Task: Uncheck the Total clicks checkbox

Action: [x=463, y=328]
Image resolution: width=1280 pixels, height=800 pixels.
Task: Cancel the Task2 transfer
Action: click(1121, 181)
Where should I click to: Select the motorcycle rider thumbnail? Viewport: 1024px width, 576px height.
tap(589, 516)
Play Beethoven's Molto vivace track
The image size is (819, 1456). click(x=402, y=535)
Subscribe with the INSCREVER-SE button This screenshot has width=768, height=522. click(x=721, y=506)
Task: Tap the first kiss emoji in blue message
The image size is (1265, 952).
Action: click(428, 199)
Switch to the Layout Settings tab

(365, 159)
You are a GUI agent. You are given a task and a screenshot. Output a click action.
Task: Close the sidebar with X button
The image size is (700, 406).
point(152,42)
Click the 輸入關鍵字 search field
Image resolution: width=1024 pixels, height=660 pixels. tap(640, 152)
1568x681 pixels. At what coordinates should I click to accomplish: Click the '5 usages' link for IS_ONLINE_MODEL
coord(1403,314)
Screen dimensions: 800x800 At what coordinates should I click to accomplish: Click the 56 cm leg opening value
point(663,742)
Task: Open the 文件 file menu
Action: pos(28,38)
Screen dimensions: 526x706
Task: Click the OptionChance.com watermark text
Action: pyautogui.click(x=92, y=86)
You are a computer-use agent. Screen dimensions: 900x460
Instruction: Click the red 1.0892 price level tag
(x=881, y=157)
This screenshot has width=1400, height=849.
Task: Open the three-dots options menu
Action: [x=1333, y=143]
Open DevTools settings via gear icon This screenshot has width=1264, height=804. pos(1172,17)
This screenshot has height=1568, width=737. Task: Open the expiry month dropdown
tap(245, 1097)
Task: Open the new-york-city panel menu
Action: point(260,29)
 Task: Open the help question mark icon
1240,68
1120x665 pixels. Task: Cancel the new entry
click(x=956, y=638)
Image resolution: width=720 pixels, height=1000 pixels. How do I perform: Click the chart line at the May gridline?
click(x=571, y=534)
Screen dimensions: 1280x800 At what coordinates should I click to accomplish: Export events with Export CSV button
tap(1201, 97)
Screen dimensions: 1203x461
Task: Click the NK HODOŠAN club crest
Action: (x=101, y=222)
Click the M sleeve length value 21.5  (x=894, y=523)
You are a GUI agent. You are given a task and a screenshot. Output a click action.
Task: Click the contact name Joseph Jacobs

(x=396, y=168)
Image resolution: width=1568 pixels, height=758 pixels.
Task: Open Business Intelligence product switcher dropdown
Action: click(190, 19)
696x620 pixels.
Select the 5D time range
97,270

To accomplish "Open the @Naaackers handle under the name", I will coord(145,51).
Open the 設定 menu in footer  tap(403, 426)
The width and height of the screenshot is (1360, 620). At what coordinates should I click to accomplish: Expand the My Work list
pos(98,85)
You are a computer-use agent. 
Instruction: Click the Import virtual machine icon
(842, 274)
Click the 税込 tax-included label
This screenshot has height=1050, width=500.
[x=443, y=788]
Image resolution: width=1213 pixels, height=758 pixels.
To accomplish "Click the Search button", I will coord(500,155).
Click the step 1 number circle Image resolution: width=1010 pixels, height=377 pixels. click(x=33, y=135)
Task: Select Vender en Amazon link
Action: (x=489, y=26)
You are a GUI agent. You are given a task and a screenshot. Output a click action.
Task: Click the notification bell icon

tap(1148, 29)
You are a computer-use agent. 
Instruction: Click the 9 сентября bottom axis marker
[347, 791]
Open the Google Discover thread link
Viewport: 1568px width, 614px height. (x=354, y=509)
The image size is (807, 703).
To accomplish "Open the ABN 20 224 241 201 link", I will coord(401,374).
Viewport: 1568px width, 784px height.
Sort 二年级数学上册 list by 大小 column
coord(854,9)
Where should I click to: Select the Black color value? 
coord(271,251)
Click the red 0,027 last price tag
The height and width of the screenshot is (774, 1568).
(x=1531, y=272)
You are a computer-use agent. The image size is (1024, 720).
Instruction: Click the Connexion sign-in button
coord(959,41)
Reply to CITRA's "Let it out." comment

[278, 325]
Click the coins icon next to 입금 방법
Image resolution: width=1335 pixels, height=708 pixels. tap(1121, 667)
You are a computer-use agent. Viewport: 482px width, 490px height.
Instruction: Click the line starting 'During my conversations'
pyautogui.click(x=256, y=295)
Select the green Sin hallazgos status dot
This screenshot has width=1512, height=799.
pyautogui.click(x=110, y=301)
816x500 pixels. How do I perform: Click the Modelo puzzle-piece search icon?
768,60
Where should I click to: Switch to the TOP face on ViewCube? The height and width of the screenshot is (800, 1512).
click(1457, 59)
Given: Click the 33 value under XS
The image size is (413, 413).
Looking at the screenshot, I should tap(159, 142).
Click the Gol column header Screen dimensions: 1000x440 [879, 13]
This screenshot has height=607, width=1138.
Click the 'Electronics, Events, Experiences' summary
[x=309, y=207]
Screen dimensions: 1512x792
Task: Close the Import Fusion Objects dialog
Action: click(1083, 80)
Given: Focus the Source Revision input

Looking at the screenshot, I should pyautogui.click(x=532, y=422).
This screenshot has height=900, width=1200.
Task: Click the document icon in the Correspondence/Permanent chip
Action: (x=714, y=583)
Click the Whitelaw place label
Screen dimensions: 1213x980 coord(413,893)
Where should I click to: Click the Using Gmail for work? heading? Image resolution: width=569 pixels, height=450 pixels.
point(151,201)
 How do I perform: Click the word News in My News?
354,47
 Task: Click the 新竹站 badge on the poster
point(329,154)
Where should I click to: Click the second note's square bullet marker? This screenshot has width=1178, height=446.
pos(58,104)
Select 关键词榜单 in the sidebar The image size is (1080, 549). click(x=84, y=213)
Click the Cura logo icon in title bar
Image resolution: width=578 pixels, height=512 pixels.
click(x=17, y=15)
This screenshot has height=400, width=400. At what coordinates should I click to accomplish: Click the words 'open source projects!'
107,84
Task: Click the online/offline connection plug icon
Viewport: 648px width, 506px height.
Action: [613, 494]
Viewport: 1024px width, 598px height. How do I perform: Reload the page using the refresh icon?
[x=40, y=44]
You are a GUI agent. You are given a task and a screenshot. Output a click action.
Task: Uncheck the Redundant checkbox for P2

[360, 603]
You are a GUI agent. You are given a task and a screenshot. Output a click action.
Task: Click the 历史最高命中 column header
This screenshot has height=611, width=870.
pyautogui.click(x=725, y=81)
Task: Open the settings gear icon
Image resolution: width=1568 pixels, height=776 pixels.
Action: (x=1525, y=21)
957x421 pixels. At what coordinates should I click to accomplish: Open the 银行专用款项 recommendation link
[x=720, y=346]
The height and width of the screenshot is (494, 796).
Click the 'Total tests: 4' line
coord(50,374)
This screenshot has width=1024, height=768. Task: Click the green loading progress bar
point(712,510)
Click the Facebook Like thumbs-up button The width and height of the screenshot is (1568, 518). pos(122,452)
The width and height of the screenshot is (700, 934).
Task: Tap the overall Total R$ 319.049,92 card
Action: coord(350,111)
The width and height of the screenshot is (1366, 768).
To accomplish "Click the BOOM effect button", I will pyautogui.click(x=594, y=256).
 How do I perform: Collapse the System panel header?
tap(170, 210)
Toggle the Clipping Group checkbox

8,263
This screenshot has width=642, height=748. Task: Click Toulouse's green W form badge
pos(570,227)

+++

YOUR GOAL => Retype exactly the lines of the data above that fall between the line with "Task: Click the notification bell icon" and the line with "You are a computer-use agent. The", inclusive, and add nothing.

REPLY =>
Task: Click the notification bell icon

tap(1148, 29)
You are a computer-use agent. 
Instruction: Click the 9 сентября bottom axis marker
[347, 791]
Open the Google Discover thread link
Viewport: 1568px width, 614px height. (x=354, y=509)
The image size is (807, 703).
To accomplish "Open the ABN 20 224 241 201 link", I will coord(401,374).
Viewport: 1568px width, 784px height.
Sort 二年级数学上册 list by 大小 column
coord(854,9)
Where should I click to: Select the Black color value? 
coord(271,251)
Click the red 0,027 last price tag
The height and width of the screenshot is (774, 1568).
(x=1531, y=272)
You are a computer-use agent. The image size is (1024, 720).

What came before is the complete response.